Another promising therapy is prolotherapy injection treatment. Yelland et al. reported in 2011 an increase in mean VISA-A score by 79% compared to eccentric loading exercises (ELE) at 73% (MD 27.5; 95% CI 12.8 to 42.2; P < 0.0005) [27]. There was a decrease in pain and limitation of activity after injection compared to ELE treatment for the first 12 months (P < 0.0005) [27]. However, the difference between the prolotherapy treatment group and ELE group was not significant overtime overall (P = 0.105) [27].

Tarsal Tunnel Syndrome

Tarsal tunnel syndrome (TTS) is a compressive neuropathy of the posterior tibial nerve or its branches within the tarsal tunnel, a fibro-osseous space located deep to the flexor retinaculum and postero-inferior to the medial malleolus [28, 29]. Causes of nerve entrapment include soft tissue irregularity (i.e., hypertrophic flexor retinaculum), space-occupying (i.e., osteophyte, tumor), inflammatory (i.e., rheumatoid arthritis), trauma, biomechanical, obesity, or lower leg edema [30]. Symptoms include paresthesia or hyperesthesia in the areas of the distal tibial nerve exacerbated by standing, walking, or foot eversion and dorsiflexion, which can progress to irreversible nerve injury, weakness, or muscle atrophy [30,31,32]. TTS is relatively uncommon with an unknown incidence, although it is more prevalent in adults, females, athletes, and individuals with prolonged standing or walking [30]. Diagnosis is based on clinical history and physical exam findings including a positive Tinel sign at the tarsal tunnel, and can be confirmed with MRI and nerve conduction studies [28, 31, 33].

In TTS, injection therapy with anesthetics or corticosteroids is considered a conservative measure often used as initial therapy, especially in cases in which nerve pain is not accompanied by a persistent neurological deficit [30, 31]. Decompression of the tibial nerve through surgical tarsal tunnel release is a frequently used treatment when conservative therapy fails [31, 34].

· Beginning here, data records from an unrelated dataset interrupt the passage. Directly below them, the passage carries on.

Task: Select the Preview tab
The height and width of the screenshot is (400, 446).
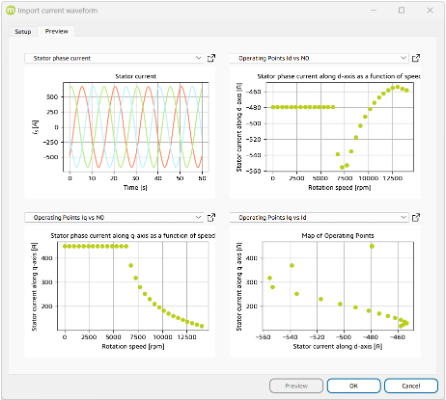Action: click(x=56, y=31)
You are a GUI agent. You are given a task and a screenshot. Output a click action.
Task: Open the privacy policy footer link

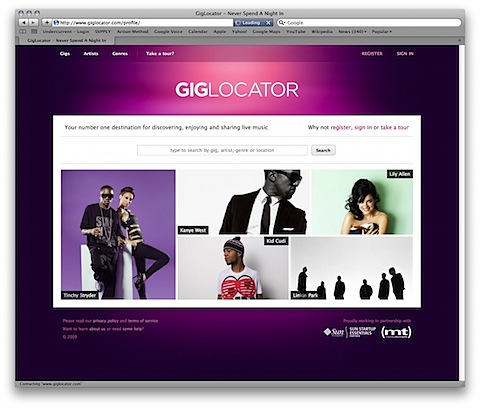[x=106, y=321]
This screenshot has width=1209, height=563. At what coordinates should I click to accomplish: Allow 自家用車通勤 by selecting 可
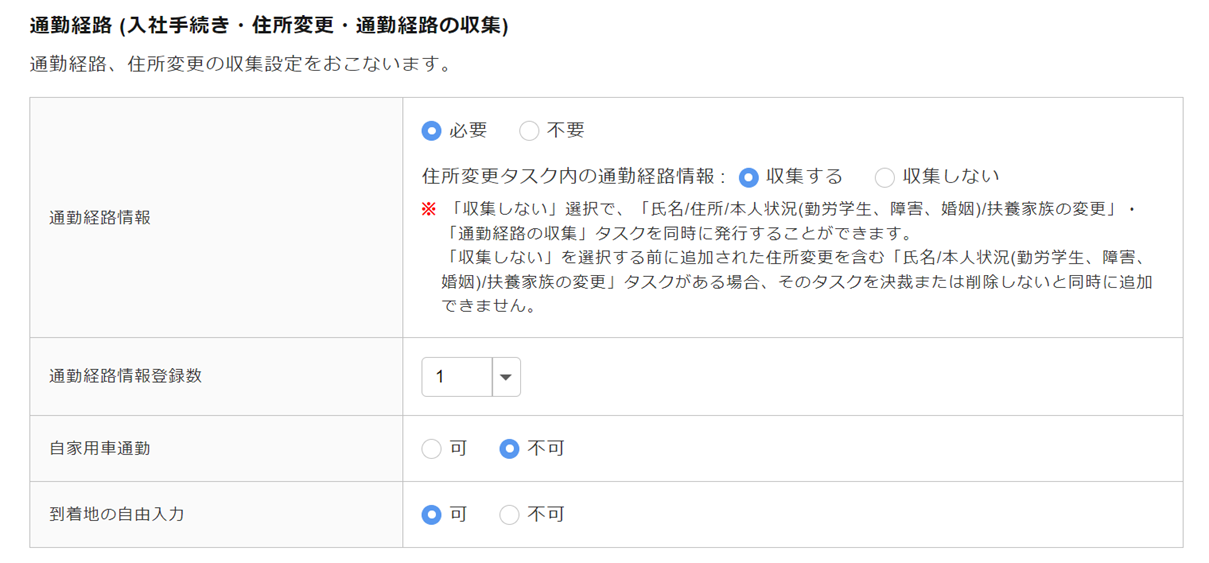(431, 449)
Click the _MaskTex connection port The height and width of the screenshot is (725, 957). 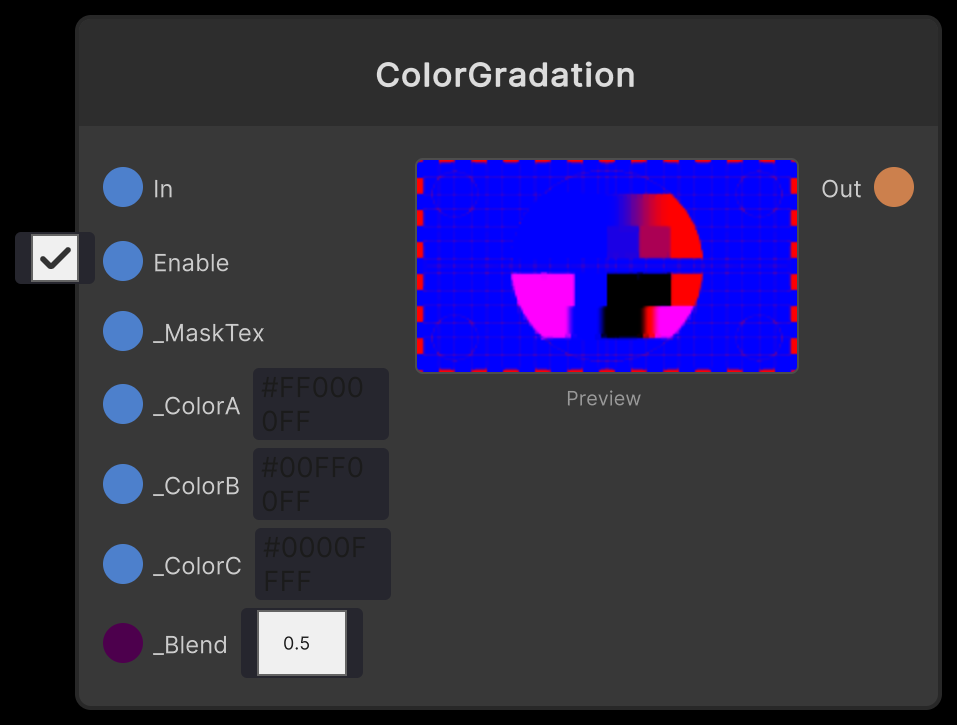pos(122,330)
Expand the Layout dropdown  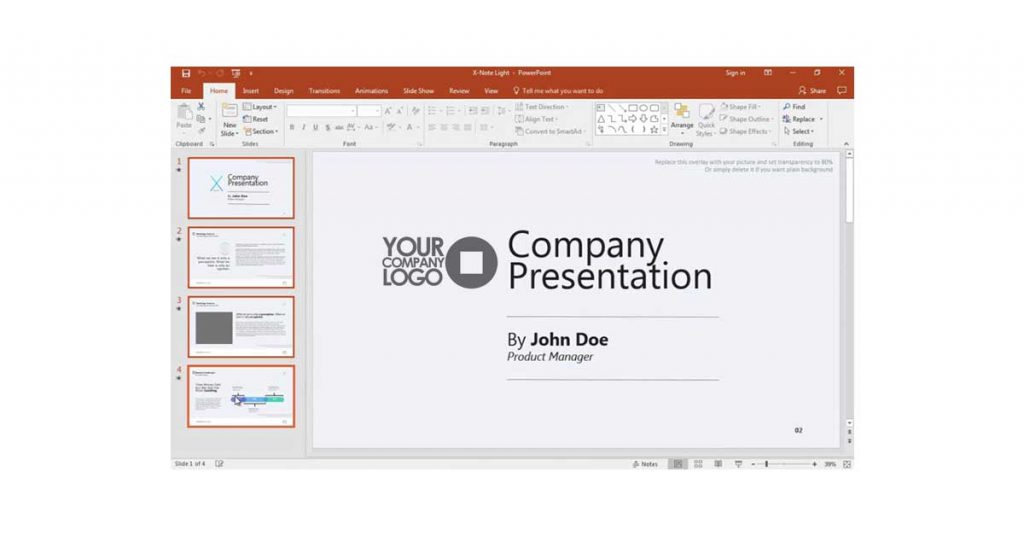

No randomized controlled studies on injection techniques in TTS have been conducted to date, attributable to the low incidence of the condition and the high frequency of surgical release. A study on electrophysiology outcomes in TTS noted that of the nine patients who received local tibial nerve steroid injections, six experienced symptomatic relief, while only two demonstrated nerve conduction improvement. Because all nine patients were treated by different providers, type and dosage of steroid injection was not included [35]. In a case report, a pediatric patient with TTS was treated by tibial nerve block performed under ultrasound guidance with 20 mg of tetracaine and 40 mg of methylprednisone acetate suspension. There was complete resolution of symptoms after two blocks 90 days apart [36].

Lipografting has shown initial potential as an adjunct to surgical tarsal tunnel release. Morandi et al. described a patient who, after an initial unsuccessful surgical tarsal tunnel release, presented with excess scar tissue, nerve compression, and distal denervation. During the revision tunnel release procedure, abdominal fat collected with liposuction was grafted to the released tarsal tunnel in an attempt to prevent repeat nerve compression. At follow-up, the patient had decreased pain and electromyogram showed signs of distal reinnervation. A concern with lipografting is the unpredictable fat graft resorption rate of between 30 and 80% in the first 3 months [37]. Overall, considering the frequent use of injections as conservative treatment for TTS despite a paucity of data on the subject, future randomized studies would be beneficial to determine optimal injection regimen and ensure safety for these patients.

Plantar Fasciitis

Plantar fasciitis is characterized by heel pain due to tissue degeneration along the plantar fascia as a result of biomechanical overuse [38,39,40]. The prevalence is approximately 10% of the population, with an increased incidence in the middle aged, the elderly, and runners [41]. Risk factors include reduced ankle dorsiflexion, prolonged standing in the workplace, and obesity [42]. Diagnosis is based on clinical symptoms, including pain along the medial tubercle of the calcaneus that is worse upon taking the first steps in the morning and weight bearing [43].

Multiple reviews and clinical studies have investigated injection techniques for plantar fasciitis. A review exploring the efficacy of injected corticosteroids (ICS) compared to placebo found that while ICS improved heel pain within 1 month of injection, they had no effect on average heel pain between 1 and 6 months after injection [44].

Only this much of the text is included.